I agree that some amount of fat is necessary. I used 6tbsp butter, softened, and it worked well.
I used half almond flour, half Namaste GF flour, 1)4 tsp xanthan as well.
I used the Namaste brand flour. Dough seemed very dry, but I was able to squeeze it into a dough by kneading it with my hands.
I used KA gf baking mix and had to add water to make them come together. Perhaps using a mixer rather than a spoon would help. But while they felt solid after the first bake, they were a little too moist inside and so there was either crumbling or goo when I tried to slice them before the second bake. I now have a bunch of crumbs I can use for other recipes. But I won’t try these again.
I made this recipe with Bobs Gluten Free Baking mix and eliminated the baking powder since there is some in the mix. Used my standing mixer to blend and it came out very nicely. Crunchy with good flavor. My husband said he would like it even more with less cinnamon but I think that’s personal preference.
Just made this recipe and it was really yummy! The almond flavor was HUGE! The dough came together well and almost seemed like it had almond butter in it, it was so tacky. This made for easy work of forming a log.
I actually rolled it in a bit more gfJules Flour to make it easier to shape into a log and only baked one log, not two. It was 4 x 9 1/2 inches.
I will say that the final product was a bit more powdery tasting than I’m used to with biscotti, but there’s nothing wrong about that, just different. Tomorrow I’ll dip them in melted chocolate and look forward to enjoying them with some coffee!
Oh, I did use gfJules Flour in the recipe which already contains xanthan gum.
Thanks for the recipe, Michelle!
~jules
Looks to me as though it might be missing butter or olive oil. Perhaps that is why there is not enough Liquid in the dough. I have a similar recipe that requires 1/2 cup of cold pressed olive oil. Improves the texture and adds lots of flavour.
Hi,, I made this recipe today but had to add several tlbs. of water to make the dough come together. I haven’t done the second bake yet, I’ll let you know how they turn out.
I had the same problem! Something seems to be missing from this recipe.
I’m sorry for that! Can you tell me what flour blend you used? If it has any coconut flour in it, that would explain it. If not, then I will test this again for sure to make sure I didn’t make a mistake in recording in my notes or in typing up the recipe.
Did anyone retest this recipe with the below suggestion of butter or olive oil (1/2 cup)?
I added 6tablespoons melted butter. They are in the oven now. Consistency of the dough seemed good. Will see how they turned out. (Using King Arthur gf flour.)

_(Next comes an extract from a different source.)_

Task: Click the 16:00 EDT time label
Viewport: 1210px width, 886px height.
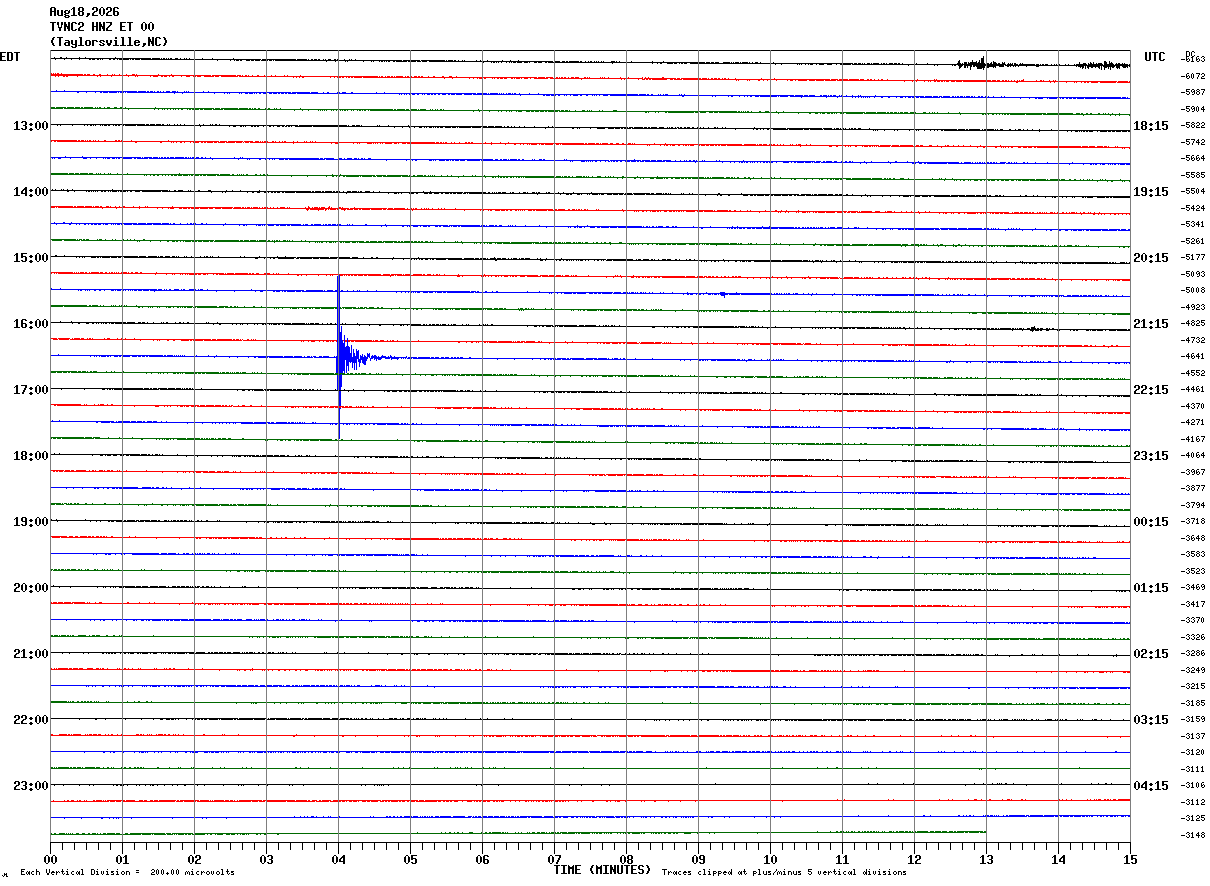Action: click(30, 323)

There has to be an oil/butter element missing in your recipe! I just mixed in the egg mixture to the flour bowl & have a crumb mixture . . . not a dough to form into a log shape. ?? Please help.
I’m really sorry! I have checked my notes and this is how I made it but I promise to make it again as soon as I can. Can you tell me what flour blend you used? That will help me as I’m trying to troubleshoot!
The major difference between this recipe and my go-to biscotti recipe with regular flour is that there’s no fat in this one. That’s probably the problem.
We had a
sprinkle for our pastor’s wife with a tea last week. Everything was GF. It was wonderful. Thank-you for the wonderful recipe. I made scones and didn’t try it at the tea but there were biscotti put on my plate as I took it home. Both my husband and I devoured the biscotti and I hope to give some away at Christmas time.Again thanks you for your research and a wonderful recipe!